Anton Armstrong with the SFYCA.
Anton Armstrong with the SFYCA.

What would you do with a room full of 80 teenagers? Turn on the television? Order pizza? Lock the door and run for cover?

At the Oregon Bach Festival, the standard approach to the younger set is treat them like musicians, and allow them to soar. OBF offers a number of kid-friendly events, but none is more moving than the renowned Stangeland Family Youth Choral Academy.

The SFYCA attracts youth singers (who must audition) from all over the country for a 14-day immersion, June 30 to July 13, in the Bach Festival, grounded in technical classes (musicianship, body singing, vocal technique) and participating in exacting rehearsals with SYFCA Director Anton Armstrong, OBF Artistic Director Matthew Halls, former Artistic Director Helmuth Rilling and SFYCA Assistant Director Cole Blume. The packed schedule will crescendo with a performance July 9 at First United Methodist Church; they will also be joining OBF’s closing concert, Verdi’s Requiem, July 13 at Silva Concert Hall.

EW caught up with Armstrong, who has been with the SFYCA since its founding in 1998.

“If we don’t nurture them now, we’re not going to have participants. We’re not going to have attendees,” he says. But beyond building a future audience, Armstrong notes that, “More profoundly, when we develop young people, we develop a culture.”

That culture, Armstrong believes, is a culture of “servant artists.” Music in service to others, according to Armstrong, is what separates the Bach Festival from similar programs. “This is not about the diva. It’s about what we do as a community.”

Former SFYCA member Chelsea Young agrees. “You step away from high school and into this family of world-class musicians.
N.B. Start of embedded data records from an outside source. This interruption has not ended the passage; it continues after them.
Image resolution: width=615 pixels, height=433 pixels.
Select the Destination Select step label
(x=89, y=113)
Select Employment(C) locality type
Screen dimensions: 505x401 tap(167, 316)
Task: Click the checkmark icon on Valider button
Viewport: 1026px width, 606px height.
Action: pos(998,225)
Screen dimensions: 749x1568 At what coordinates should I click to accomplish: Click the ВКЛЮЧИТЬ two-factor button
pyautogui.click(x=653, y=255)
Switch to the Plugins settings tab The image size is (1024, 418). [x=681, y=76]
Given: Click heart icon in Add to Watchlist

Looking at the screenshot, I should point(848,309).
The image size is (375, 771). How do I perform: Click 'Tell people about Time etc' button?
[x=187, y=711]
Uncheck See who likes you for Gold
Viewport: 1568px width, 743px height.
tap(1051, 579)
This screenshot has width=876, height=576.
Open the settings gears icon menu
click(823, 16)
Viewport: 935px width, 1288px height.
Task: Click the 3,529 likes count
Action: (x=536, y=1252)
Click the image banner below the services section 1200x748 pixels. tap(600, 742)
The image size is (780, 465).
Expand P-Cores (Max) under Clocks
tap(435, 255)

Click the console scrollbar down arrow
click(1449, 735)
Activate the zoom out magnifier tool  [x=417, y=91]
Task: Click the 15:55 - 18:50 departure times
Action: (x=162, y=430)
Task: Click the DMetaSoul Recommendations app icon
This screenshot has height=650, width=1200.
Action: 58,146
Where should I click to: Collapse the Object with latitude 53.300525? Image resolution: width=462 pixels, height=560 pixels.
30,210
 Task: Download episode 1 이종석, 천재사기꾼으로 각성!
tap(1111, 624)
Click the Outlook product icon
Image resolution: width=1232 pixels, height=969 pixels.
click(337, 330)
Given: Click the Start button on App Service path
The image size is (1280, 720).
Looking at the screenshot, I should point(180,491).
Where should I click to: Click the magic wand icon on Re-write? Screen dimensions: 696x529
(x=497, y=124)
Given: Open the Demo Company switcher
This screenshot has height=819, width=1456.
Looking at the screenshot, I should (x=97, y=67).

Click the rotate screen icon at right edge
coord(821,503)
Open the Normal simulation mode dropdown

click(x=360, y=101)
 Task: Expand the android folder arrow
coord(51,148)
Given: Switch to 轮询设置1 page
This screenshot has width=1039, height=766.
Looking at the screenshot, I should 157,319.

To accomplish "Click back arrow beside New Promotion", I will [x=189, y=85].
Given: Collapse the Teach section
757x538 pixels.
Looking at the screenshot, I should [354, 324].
You sit in the audience for these breathtaking performances, and then you’re in rehearsal with those same musicians the next afternoon, or you’re one table over from them in the dining hall. How cool is that? To see your heroes as real people, how hard they work … to see them embodying the Bach Festival ethos, which is that music is a great and vital connector.”

Armstrong says he hopes audience members walk away from the SFYCA performance with an understanding that “young people can make great art,” noting that the word amateur has its roots in the word amour. An amateur, according to Armstrong, is a great lover.

Young says one of the most valuable efforts the SFYCA makes for young musicians is saying, “Welcome. You’re joining us here as a member of our artistic body, not as a summer camper. And, as a fellow musician, we expect you to rise to the occasion. You as a group of young artists bring something unique and invaluable to this festival.”